Madrugada del 28 de abril, una mañana fria que amenaza con acompañar el paisaje porteño con lluvia. Una centena de personas se hacen presente en masa, con un solo motivo: ser “discípulos” de Marina Abramovich, la artista pionera en el mundo de la performance, la famosa mujer que comparte miradas profundas que llegan hasta las lagrimas en algunos casos, la mujer que grita y exhibe el dolor en carne propia (literalmente), la que incursiona en la reacción de una sociedad violenta utilizando su cuerpo como carnada. Esa misma.
Esta vez todo es diferente, ya que en el marco de la primer Bienal de Performance, ella misma nos hace participes de su actividad: “El metodo Abramovich”, una serie de ejercicios que incursionan en la repetición, la calma , la soledad y la lentitud, entre otros sentimientos encontrados.
Para comenzar, me veo obligado a despojarme de mi celular, de mis llaves y de mis objetos personales, nada más que mis sentidos y yo. Al momento de ingresar en la sala de la UNSAM, me proveen de un auricular anti-sonido y se me indica que no me los puedo quitar mientras dure la performance (ocho horas en total). Al acceder a esta consigna, me pruebo los cómodos auriculares y al instante pierdo el sentido auditivo. Me toma de la mano una de las asistentes que me conduce a una tarima y me indica que cierre los ojos, es ahí cuando pierdo el sentido de la vista. Mi olfato se agudiza de una manera que jamás noté y poco a poco pierdo el tacto, me siento en la plena oscuridad, mi única compañía es el calor humano, lo siento a mi alrededor, me acaricia, al igual que el perfume de las personas que me rodean.
De repente abro los ojos y veo a Marina, con los ojos cerrados, caminando de la mano y en cámara lenta con una mujer mayor. Una de las guías me invita a marchar con ella lo más lento posible. En total concentración sigo las instrucciones y miro a los ojos a todas las personas que caminan junto a mi, y como si fuera una coreografía ensayada y lineal, todo el ambiente se transformó en absoluta paz.
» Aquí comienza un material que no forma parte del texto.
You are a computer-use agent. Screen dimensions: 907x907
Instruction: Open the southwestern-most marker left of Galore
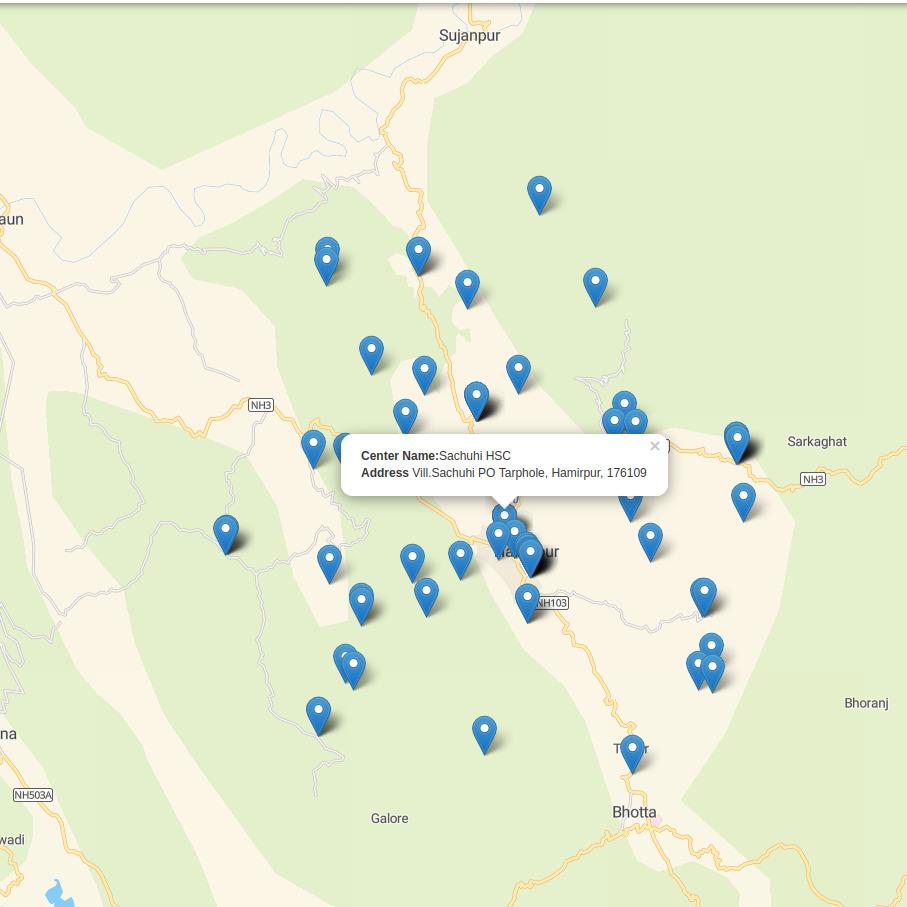click(318, 715)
Pasan minutos, quizás horas y mi cuerpo se fatiga. De hecho me angustia el hecho de no poder escuchar y es en ese instante, cuando quiero llorar. Me recuesto en un catre y me duermo, no se por cuanto tiempo, pero a la hora de despertarme, no abro los ojos y me imagino en otra dimensión, sordo una vez mas e inconsciente de mi entorno.
Me levanto y me invitan a una larga mesa donde me siento y recibo un puñado de arroz y lentejas: “separe y cuente” indica el cartel y eso es lo que hago por mucho tiempo. Pierdo la cuenta, me siento carecer de sentidos, y en ese preciso instante, la experiencia se da por terminada.
Me quito los auriculares y todo vuelve a la anormal normalidad. Es ahí cuando rescato el valor que tienen mis cinco sentidos y puedo valor haber participado de esta experiencia particular del workshop dirigido con maestría por una persona sabia como Marina.
Este evento quedará marcado por siempre en mi memoria como un encuentro personal sin precedentes.